We need to create a system that sees itself as a steward of wealth with an obligation to society. Such public spirit is more usually found in those who do not demand millions of pounds for their services.

Jeremy Legg

Bournemouth

The Royal Bank of Scotland chairman Sir Philip Hampton has insisted that the bank must be allowed to pay "market rates" to staff in its investment bank. I agree with him. We should let them have what they deserve and what the market would have allocated them without any government intervention. Nothing.
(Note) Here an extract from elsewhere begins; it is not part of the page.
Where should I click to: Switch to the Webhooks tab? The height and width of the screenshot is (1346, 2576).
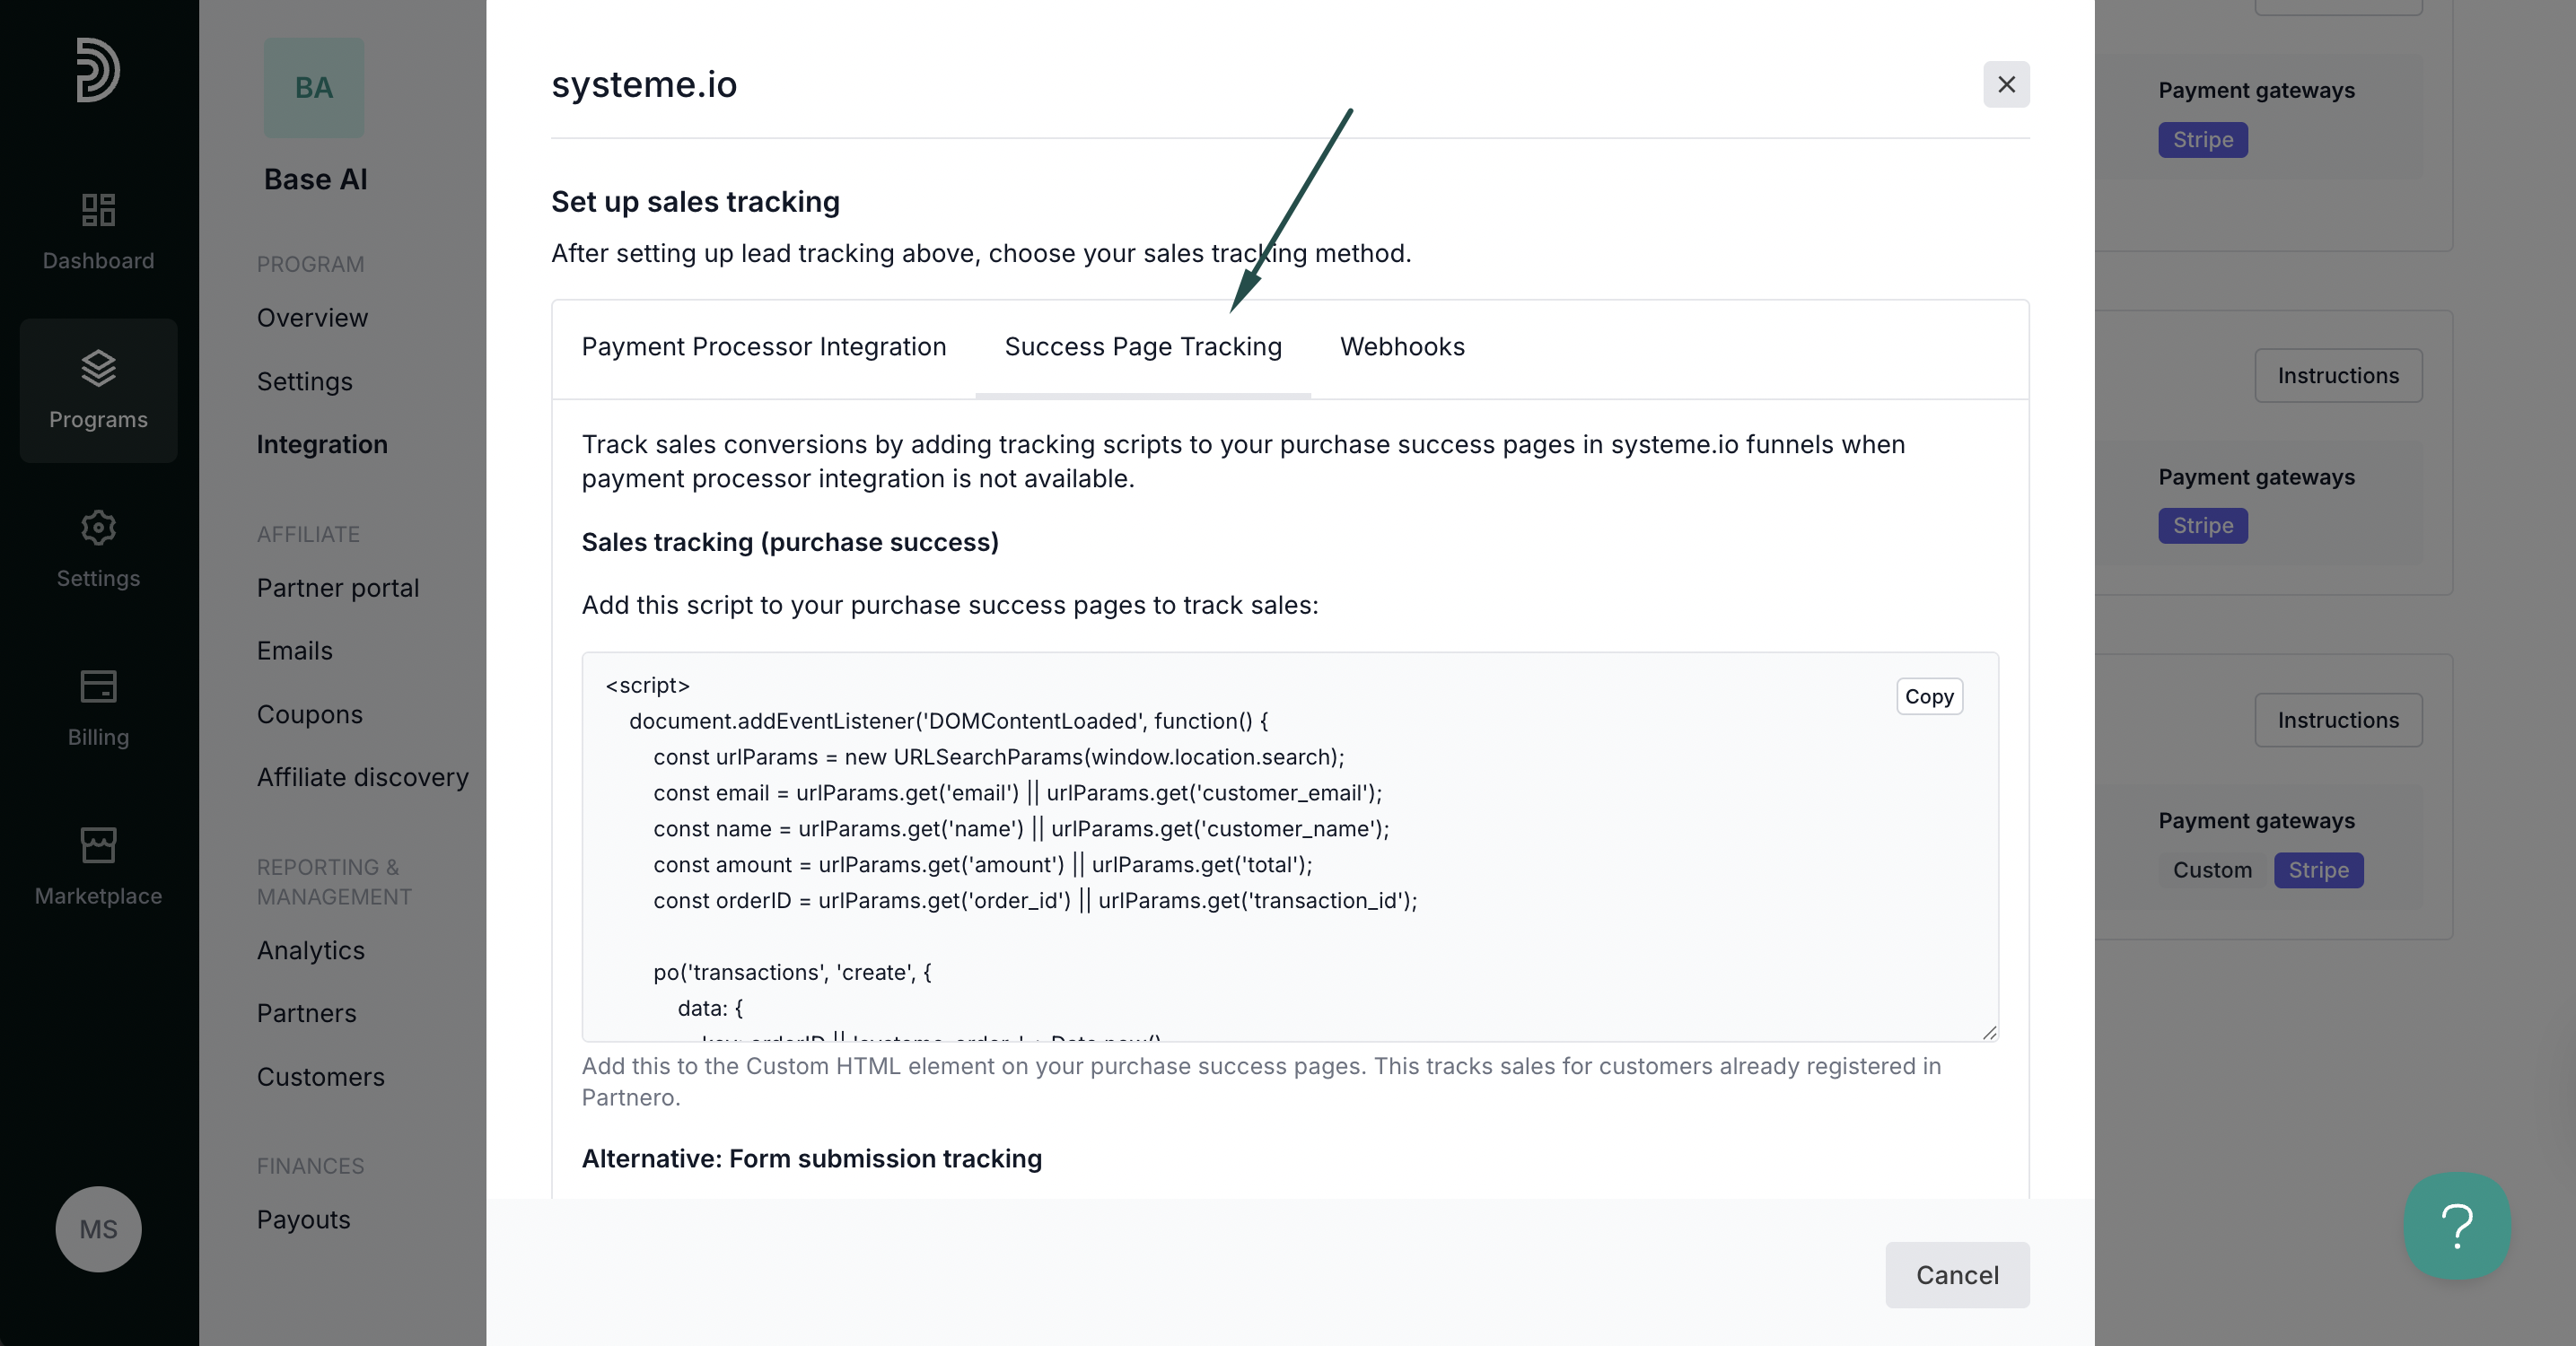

Investment bankers extracted huge gains in the boom years, and then when it all went bad we all had to pay. They have privatised their gains and socialised their losses.

Eric Mattlin

London E1

MPs don't get it

The number of MPs prepared to challenge Sir Thomas Legg's demands that they repay expense claims has risen to 80. They will never accept that they have betrayed our trust. What will they think of next to restore their self-appointed rights of access to the public purse?

George Appleby

York

Unwelcome message

Brian Viner (17 December) repeats the common error of calling an annual "leaflet letter" a round robin. A round robin is a letter that will be unwelcome to the recipient, so the signatories write their names in turn in a circle so that no ringleader can be identified. The letter to which he refers might well be unwelcome, but I doubt if it is signed as a round robin.

Monica Finan

Formby, Merseyside

Doubtful claim

The writer of your article "Bonnie Prince Charlie in identity mix-up" (16 December) appears to have a dynasty mix-up of his own. He writes that the Young Pretender of 1745, Charles Stuart, was "the romantic hero of the Tudor claim". The Tudors stopped claiming the throne in 1485 when they won it at Bosworth Field.

Mike Park

London SE9

Cheque in the post

The banks may well wean us off our long-held habit of using cheques, but how do we find an alternative when sending money to children or grandchildren? Cheques will be difficult to replace.

David Wilkie

Port Erin, Isle of Man

Surreal president

I don't like to be picky, but I can't help thinking that the title of your article about George W Bush ("The surreal afterlife of an Ex-President", 15 December) embraces the preposterous implication that Dubya's presidency was itself something other than surreal.